All Products
Search
Document Center

Cloud Monitor:Observe vLLM/SGLang inference engines

Last Updated:Dec 03, 2025

The Application Monitoring Python agent includes a new vLLM/SGLang plugin that provides observability for vLLM/SGLang inference engines.

Note

ARMS supports observability only for the vLLM/SGLang framework.

PAI-EAS integration

Elastic Algorithm Service (EAS) is a PAI product for online inference. It provides a comprehensive service for model development and deployment. You can deploy model services to public or dedicated resource groups to enable real-time responses for model loading and data requests on heterogeneous hardware, such as CPUs and GPUs.

Step 1: Prepare environment variables

export ARMS_APP_NAME=xxx   # The name of the EAS application.
export ARMS_REGION_ID=xxx   # The region ID of your Alibaba Cloud account.
export ARMS_LICENSE_KEY=xxx   # The Alibaba Cloud license key.

Step 2: Modify the PAI-EAS run command

  1. Log on to the PAI console.
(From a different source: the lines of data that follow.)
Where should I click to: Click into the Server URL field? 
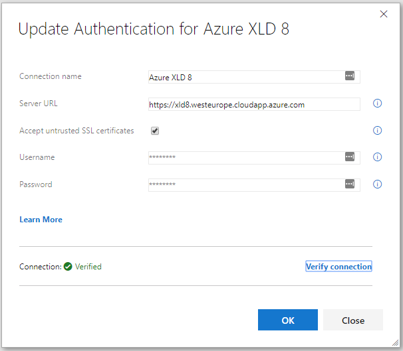point(253,104)
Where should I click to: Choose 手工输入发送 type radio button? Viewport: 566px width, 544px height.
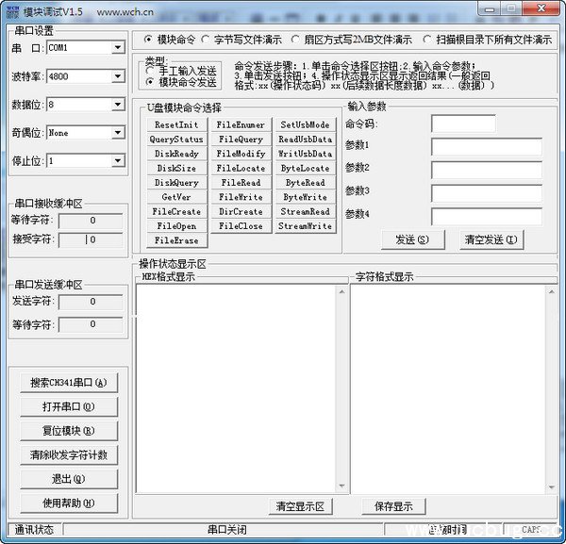pyautogui.click(x=151, y=71)
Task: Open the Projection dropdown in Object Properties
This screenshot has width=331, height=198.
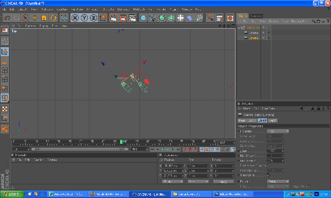Action: coord(278,132)
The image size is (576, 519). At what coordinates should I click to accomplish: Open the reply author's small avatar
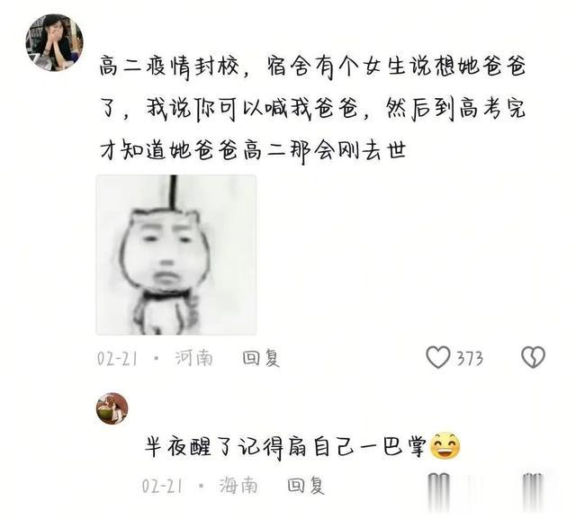pos(112,408)
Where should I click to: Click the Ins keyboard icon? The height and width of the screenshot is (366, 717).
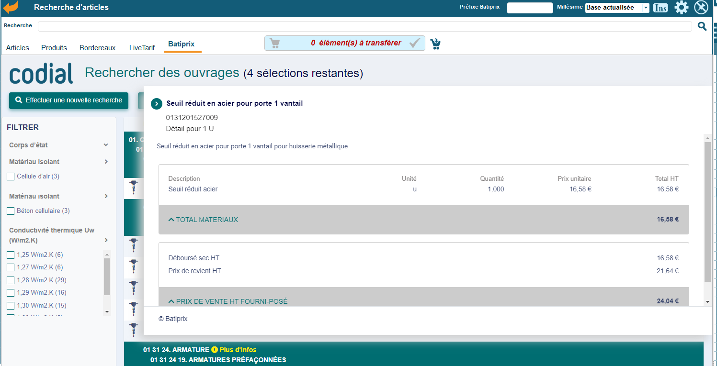tap(660, 8)
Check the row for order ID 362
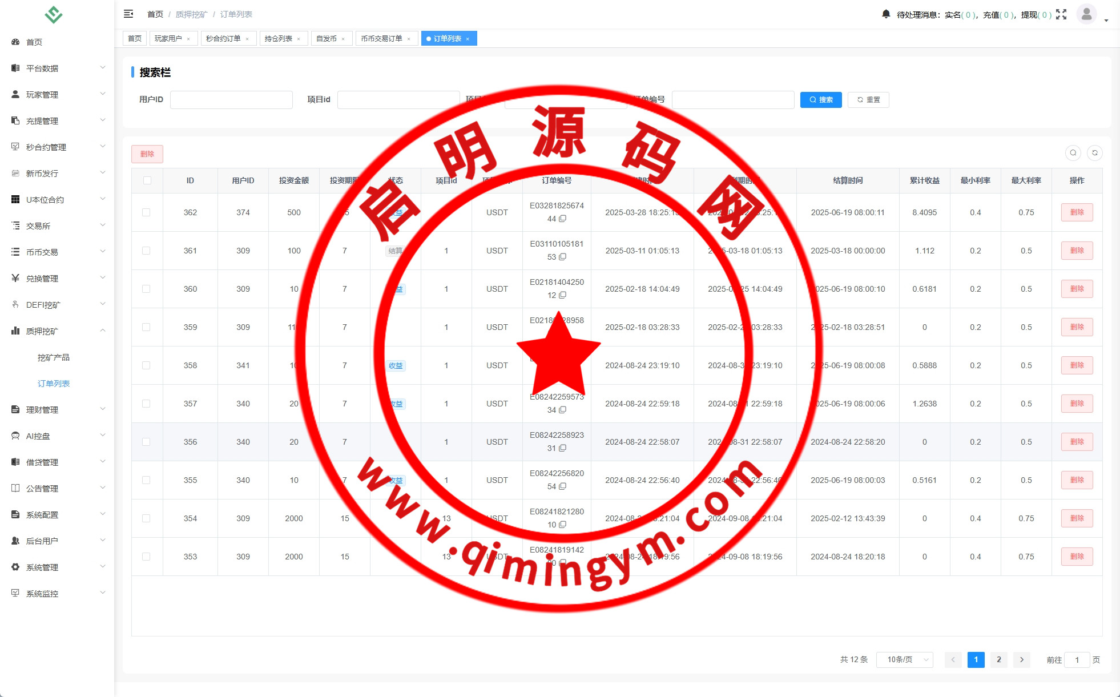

In the top navigation bar, select the destination region and then navigate to the destination workspace.

  2. In the navigation pane on the left, choose Model Deployment > Elastic Algorithm Service (EAS).
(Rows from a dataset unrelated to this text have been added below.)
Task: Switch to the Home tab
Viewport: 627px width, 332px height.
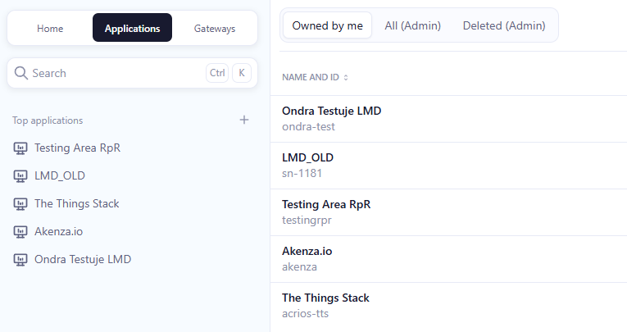Action: 50,29
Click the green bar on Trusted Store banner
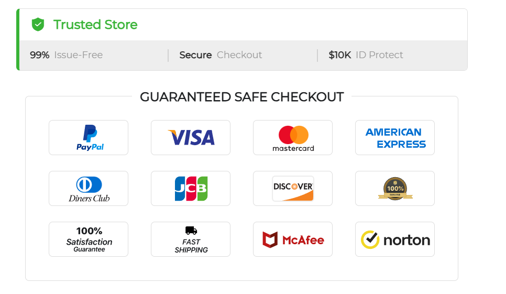Screen dimensions: 506x294 pos(18,39)
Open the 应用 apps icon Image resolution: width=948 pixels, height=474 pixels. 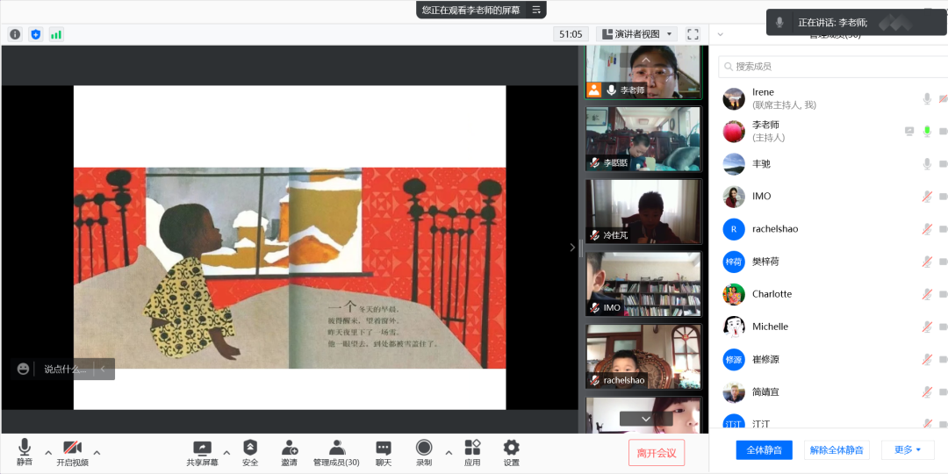tap(472, 448)
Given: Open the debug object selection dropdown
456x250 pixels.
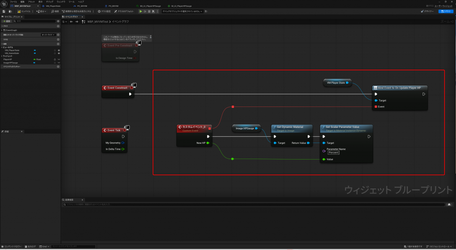Looking at the screenshot, I should [x=182, y=11].
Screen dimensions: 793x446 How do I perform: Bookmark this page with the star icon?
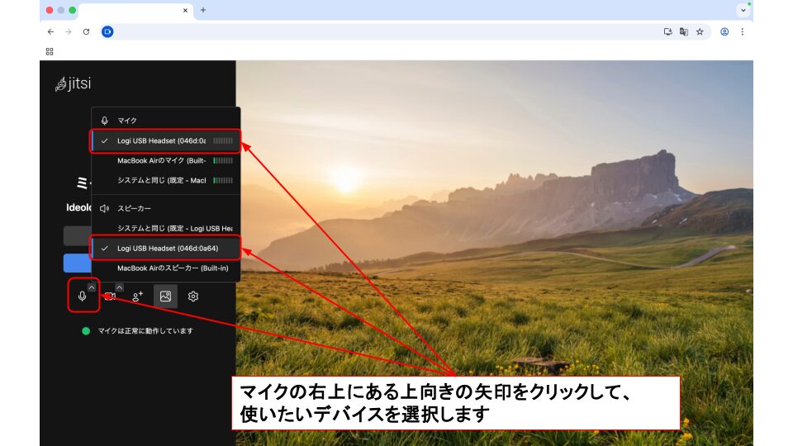pos(700,31)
  3. On the Inference Service tab, find the target application and click Update in the Actions column.

  4. Modify the run command.

    This example uses the DeepSeek-R1-Distill-Qwen-7B model.

    Original vLLM instruction:

    gpu_count=$(nvidia-smi --query-gpu=count --format=csv,noheader | wc -l);vllm serve /model_dir --host 0.0.0.0 --port 8000 --root-path '/' --trust-remote-code --gpu-memory-utilization 0.95 --max-model-len 32768 --tensor-parallel-size $gpu_count --served-model-name DeepSeek-R1-Distill-Qwen-7B

    vLLM instruction for integrating with Application Monitoring:

    gpu_count=$(nvidia-smi --query-gpu=count --format=csv,noheader | wc -l);pip3 config set global.index-url https://mirrors.aliyun.com/pypi/simple/ ; pip3 config set install.trusted-host mirrors.aliyun.com; pip3 install aliyun-bootstrap;ARMS_REGION_ID=cn-hangzhou aliyun-bootstrap -a install;ARMS_APP_NAME=qwq32 ARMS_LICENSE_KEY=it0kjz0oxz@3115ad****** ARMS_REGION_ID=cn-hangzhou aliyun-instrument vllm serve /model_dir --host 0.0.0.0 --port 8000 --root-path '/' --trust-remote-code --gpu-memory-utilization 0.95 --max-model-len 32768 --tensor-parallel-size $gpu_count --served-model-name DeepSeek-R1-Distill-Qwen-7B

    Description of the added commands:

    1. Configure the PyPI repository. Adjust this configuration as needed.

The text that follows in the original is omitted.